Your goal — Repeat each entry exactly.

==== Available data ====

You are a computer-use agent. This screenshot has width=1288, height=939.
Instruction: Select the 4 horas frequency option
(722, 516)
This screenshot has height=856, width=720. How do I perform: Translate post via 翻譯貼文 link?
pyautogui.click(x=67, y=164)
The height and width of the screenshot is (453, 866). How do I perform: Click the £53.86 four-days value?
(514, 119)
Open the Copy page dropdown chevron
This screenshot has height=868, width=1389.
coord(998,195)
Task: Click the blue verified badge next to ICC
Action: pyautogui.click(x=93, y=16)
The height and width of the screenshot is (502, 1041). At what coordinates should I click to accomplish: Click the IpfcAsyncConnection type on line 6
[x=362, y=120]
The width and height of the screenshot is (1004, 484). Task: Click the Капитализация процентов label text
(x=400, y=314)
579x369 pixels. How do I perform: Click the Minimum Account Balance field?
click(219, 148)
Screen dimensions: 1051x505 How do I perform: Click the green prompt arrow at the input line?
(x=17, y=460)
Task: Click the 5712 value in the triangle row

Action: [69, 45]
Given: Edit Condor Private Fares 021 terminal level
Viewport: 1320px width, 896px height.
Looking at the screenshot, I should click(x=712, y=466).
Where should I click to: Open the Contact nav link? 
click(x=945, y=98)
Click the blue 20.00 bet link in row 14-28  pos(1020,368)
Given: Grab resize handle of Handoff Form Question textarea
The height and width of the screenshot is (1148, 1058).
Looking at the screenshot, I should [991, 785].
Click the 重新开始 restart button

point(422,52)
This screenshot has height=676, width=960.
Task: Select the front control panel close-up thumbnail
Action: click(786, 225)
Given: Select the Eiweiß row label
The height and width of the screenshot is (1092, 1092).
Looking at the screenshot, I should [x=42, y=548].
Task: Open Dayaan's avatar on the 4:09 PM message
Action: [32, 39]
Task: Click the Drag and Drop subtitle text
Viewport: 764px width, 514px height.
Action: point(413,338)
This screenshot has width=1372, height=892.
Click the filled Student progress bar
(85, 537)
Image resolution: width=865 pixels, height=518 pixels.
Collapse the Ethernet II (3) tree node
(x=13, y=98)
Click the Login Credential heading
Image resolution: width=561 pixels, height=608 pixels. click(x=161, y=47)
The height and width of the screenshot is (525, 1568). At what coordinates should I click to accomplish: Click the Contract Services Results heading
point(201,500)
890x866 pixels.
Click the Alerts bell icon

====

Exercise solution —
You are a computer-use agent. This screenshot has width=1288, height=939.
Instruction: Select the 4 horas frequency option
(722, 516)
This screenshot has height=856, width=720. How do I perform: Translate post via 翻譯貼文 link?
pyautogui.click(x=67, y=164)
The height and width of the screenshot is (453, 866). How do I perform: Click the £53.86 four-days value?
(514, 119)
Open the Copy page dropdown chevron
This screenshot has height=868, width=1389.
coord(998,195)
Task: Click the blue verified badge next to ICC
Action: pyautogui.click(x=93, y=16)
The height and width of the screenshot is (502, 1041). At what coordinates should I click to accomplish: Click the IpfcAsyncConnection type on line 6
[x=362, y=120]
The width and height of the screenshot is (1004, 484). Task: Click the Капитализация процентов label text
(x=400, y=314)
579x369 pixels. How do I perform: Click the Minimum Account Balance field?
click(219, 148)
Screen dimensions: 1051x505 How do I perform: Click the green prompt arrow at the input line?
(x=17, y=460)
Task: Click the 5712 value in the triangle row

Action: [69, 45]
Given: Edit Condor Private Fares 021 terminal level
Viewport: 1320px width, 896px height.
Looking at the screenshot, I should click(x=712, y=466).
Where should I click to: Open the Contact nav link? 
click(x=945, y=98)
Click the blue 20.00 bet link in row 14-28  pos(1020,368)
Given: Grab resize handle of Handoff Form Question textarea
The height and width of the screenshot is (1148, 1058).
Looking at the screenshot, I should [991, 785].
Click the 重新开始 restart button

point(422,52)
This screenshot has height=676, width=960.
Task: Select the front control panel close-up thumbnail
Action: click(786, 225)
Given: Select the Eiweiß row label
The height and width of the screenshot is (1092, 1092).
Looking at the screenshot, I should [x=42, y=548].
Task: Open Dayaan's avatar on the 4:09 PM message
Action: [32, 39]
Task: Click the Drag and Drop subtitle text
Viewport: 764px width, 514px height.
Action: point(413,338)
This screenshot has width=1372, height=892.
Click the filled Student progress bar
(85, 537)
Image resolution: width=865 pixels, height=518 pixels.
Collapse the Ethernet II (3) tree node
(x=13, y=98)
Click the Login Credential heading
Image resolution: width=561 pixels, height=608 pixels. click(x=161, y=47)
The height and width of the screenshot is (525, 1568). At what coordinates should I click to accomplish: Click the Contract Services Results heading
point(201,500)
890x866 pixels.
Click the Alerts bell icon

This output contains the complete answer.